И в самом деле, - тут неизвестный повернулся к Берлиозу, - вообразите, что вы, например, начнёте управлять, распоряжаться и другими, и собою, вообще, так сказать, входить во вкус, и вдруг у вас… кхе… кхе… саркома лёгкого… - тут иностранец сладко усмехнулся
(мне трудно предположить, какие ассоциации вызывала у М.А.Булгакова, а в романе у Воланда, саркома лёгкого, судя по усмешке у этой смерти было чудовищное распространение в верхних эшелонах советской власти),
как будто мысль о саркоме лёгкого доставила ему удовольствие, - да, саркома, - жмурясь, как кот, повторил он звучное слово
(«саркома» - слово скорее шипящее и мрачное, чем звучное, просто так можно услышать сарказм автора о советской власти),
- и вот ваше управление закончилось! Ничья судьба, кроме своей собственной, вас более не интересует. Родные вам начинают лгать. Вы, чуя неладное, бросаетесь к учёным врачам, затем к шарлатанам, а бывает, и к гадалкам. Как первое и второе, так и третье – совершенно бессмысленно, вы сами понимаете. И всё это кончается трагически: тот, кто ещё недавно полагал, что он чем-то управляет
(так закончили жизнь многие бывшие руководители советской власти),
оказывается вдруг лежащим неподвижно в деревянном ящике, и окружающие, понимая, что толку от лежащего нет более никакого, сжигают его в печи. А бывает и ещё хуже: только что человек соберётся съездить в Кисловодск, - тут иностранец прищурился на Берлиоза
(вот основная причина и повод скорейшей расправы над Михаилом Александровичем, возможная в ближайшее время его эмиграция),
- пустяковое, казалось бы, дело, но и этого совершить не может, так как неизвестно почему вдруг возьмёт поскользнётся и попадёт под трамвай! Неужели вы скажете, что это он сам собою управил так? Не правильнее думать, что управился с ним кто-то совсем другой? – и здесь незнакомец рассмеялся странным
(то есть Воланд цинично ехидничает, зная наперёд, что М.А.Берлиоза очень скоро убьют по его приказу)
смешком».
Необходимое дополнение.
Заштампованный, растиражированный и растасканный читателями на цитаты монолог Воланда. Страшный, по своей сути, соблазн, придуманный советской властью для всей интеллигенции России.

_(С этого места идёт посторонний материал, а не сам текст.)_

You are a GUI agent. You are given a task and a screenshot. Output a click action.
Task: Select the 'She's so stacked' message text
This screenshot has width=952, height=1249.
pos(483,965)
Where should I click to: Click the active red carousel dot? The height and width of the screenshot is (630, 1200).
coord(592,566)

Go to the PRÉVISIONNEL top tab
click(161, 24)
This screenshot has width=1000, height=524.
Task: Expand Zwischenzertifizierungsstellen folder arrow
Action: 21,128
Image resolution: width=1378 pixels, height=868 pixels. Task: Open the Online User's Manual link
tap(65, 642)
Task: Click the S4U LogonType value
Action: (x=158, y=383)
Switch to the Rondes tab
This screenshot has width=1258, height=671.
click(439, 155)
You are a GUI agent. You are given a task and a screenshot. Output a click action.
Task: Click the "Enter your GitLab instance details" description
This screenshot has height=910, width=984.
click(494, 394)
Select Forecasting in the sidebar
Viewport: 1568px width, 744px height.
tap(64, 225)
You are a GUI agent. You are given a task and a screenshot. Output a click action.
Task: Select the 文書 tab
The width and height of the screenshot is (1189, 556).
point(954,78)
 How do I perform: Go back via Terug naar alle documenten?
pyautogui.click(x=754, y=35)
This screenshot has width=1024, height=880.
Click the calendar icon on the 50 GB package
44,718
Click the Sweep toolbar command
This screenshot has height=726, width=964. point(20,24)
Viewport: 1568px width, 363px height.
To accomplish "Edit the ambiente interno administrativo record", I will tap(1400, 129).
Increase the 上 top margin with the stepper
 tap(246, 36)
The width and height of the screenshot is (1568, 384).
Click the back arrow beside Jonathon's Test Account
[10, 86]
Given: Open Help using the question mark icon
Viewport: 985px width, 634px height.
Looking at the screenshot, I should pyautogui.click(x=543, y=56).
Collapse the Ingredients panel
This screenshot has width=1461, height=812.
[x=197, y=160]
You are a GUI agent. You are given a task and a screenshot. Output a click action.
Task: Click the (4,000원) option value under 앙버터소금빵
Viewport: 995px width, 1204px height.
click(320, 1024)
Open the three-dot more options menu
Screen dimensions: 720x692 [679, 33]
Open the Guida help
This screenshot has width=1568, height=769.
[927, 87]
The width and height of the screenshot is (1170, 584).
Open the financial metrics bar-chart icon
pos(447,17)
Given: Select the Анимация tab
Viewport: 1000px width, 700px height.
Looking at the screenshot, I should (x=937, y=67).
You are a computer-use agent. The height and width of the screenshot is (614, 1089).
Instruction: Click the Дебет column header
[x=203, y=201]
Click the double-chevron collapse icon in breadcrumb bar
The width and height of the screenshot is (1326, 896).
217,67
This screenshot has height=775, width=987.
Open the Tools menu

Либо с восторгом восхваляя идеологию коммунизма иметь приличное, по сравнению с другими, положение в советском обществе, либо каторга, болезни и смерть.
Воланд грубо сравнивает свои дела с промыслом божьим, тем самым нагнетая страх на редактора и желая продемонстрировать ему свои возможности. Он угрожает несговорчивому Михаилу Александровичу Берлиозу, раскладывая перед ним варианты его будущего, представляя последний шанс отказаться от своих убеждений, и склонив голову добровольно пойти в услужение новой власти.
Должен сам догадаться маститый литератор о неизбежности подготовленного убийства.
Не славу божьему провидению воспевает здесь автор, но показывает страшный, практически безальтернативный выбор между подлостью и смертью, уготованный в СССР для интеллигенции.
Иначе, продать свою душу дьяволу, в лице Сталина, под угрозой гибели, предлагается маститому литератору, председателю Массолита, известному редактору Михаилу Александровичу Берлиозу.